G-RepsNet: A Lightweight Construction of Equivariant Networks for Arbitrary Matrix Groups

Abstract

Group equivariance is a strong inductive bias useful in a wide range of deep learning tasks. However, constructing efficient equivariant networks for general groups and domains is difficult. Recent work by Finzi et al. directly solves the equivariance constraint for arbitrary matrix groups to obtain equivariant MLPs (EMLPs). But this method does not scale well and scaling is crucial in deep learning. Here, we introduce Group Representation Networks (G-RepsNets), a lightweight equivariant network for arbitrary matrix groups with features represented using tensor polynomials. The key insight in our design is that using tensor representations in the hidden layers of a neural network along with simple inexpensive tensor operations leads to scalable equivariant networks. Further, these networks are universal approximators of functions equivariant to orthogonal groups. We find G-RepsNet to be competitive to EMLP on several tasks with group symmetries such as $O(5)$, $O(1, 3)$, and $O(3)$ with scalars, vectors, and second-order tensors as data types.
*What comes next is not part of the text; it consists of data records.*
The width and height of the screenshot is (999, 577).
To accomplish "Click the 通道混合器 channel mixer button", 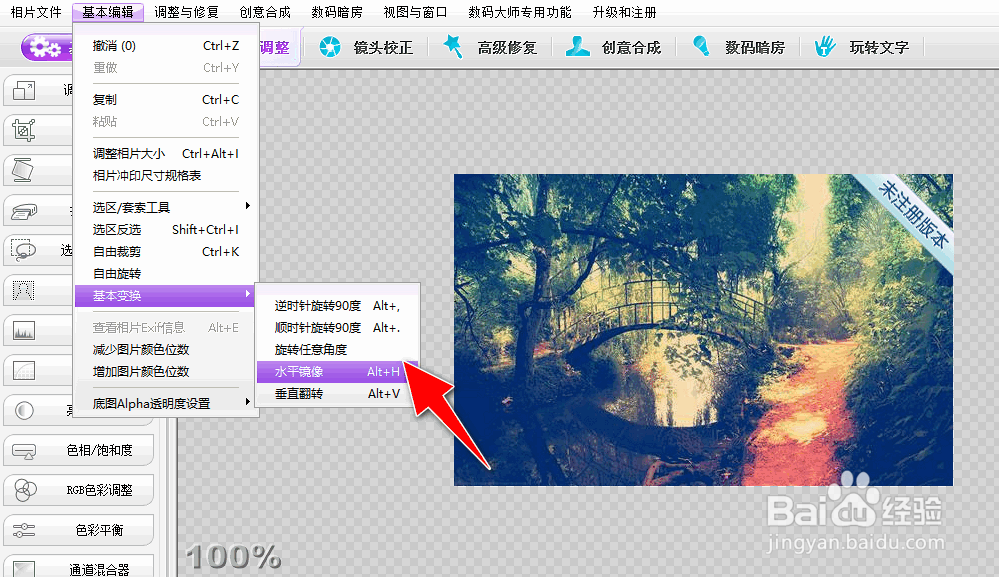I will click(78, 566).
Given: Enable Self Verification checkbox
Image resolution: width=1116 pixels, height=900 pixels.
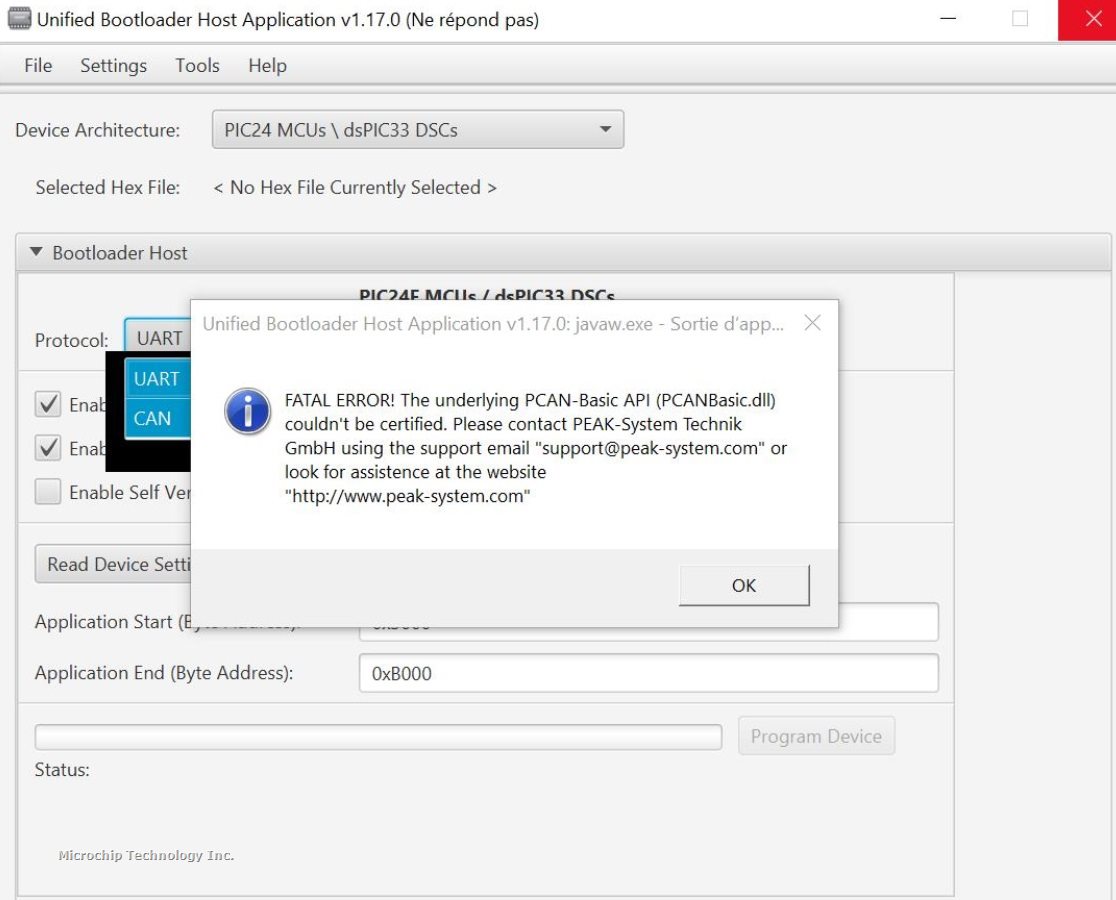Looking at the screenshot, I should pyautogui.click(x=48, y=492).
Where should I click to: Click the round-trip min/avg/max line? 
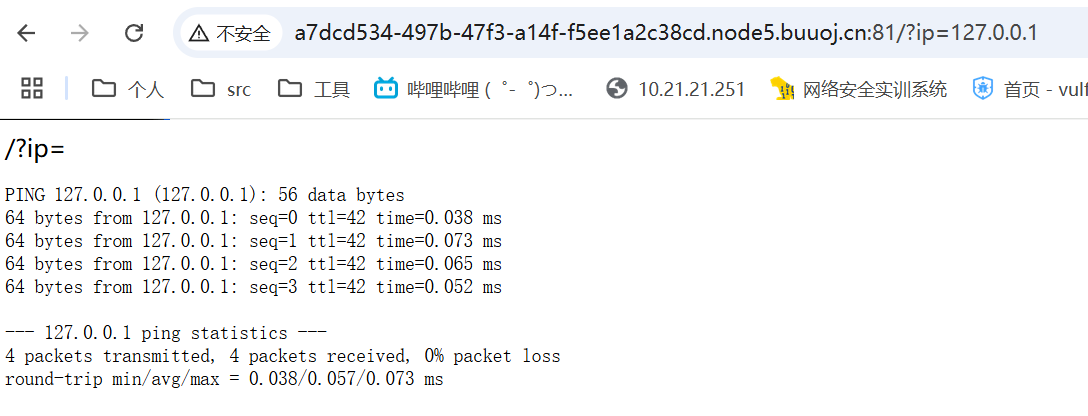coord(224,379)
On image classification tasks, we find that G-RepsNet using second-order representations is competitive and often even outperforms sophisticated state-of-the-art equivariant models such as GCNNs and $E(2)$-CNNs. To further illustrate the generality of our approach, we show that G-RepsNet is competitive to G-FNO and EGNN on N-body predictions and solving PDEs respectively, while being efficient.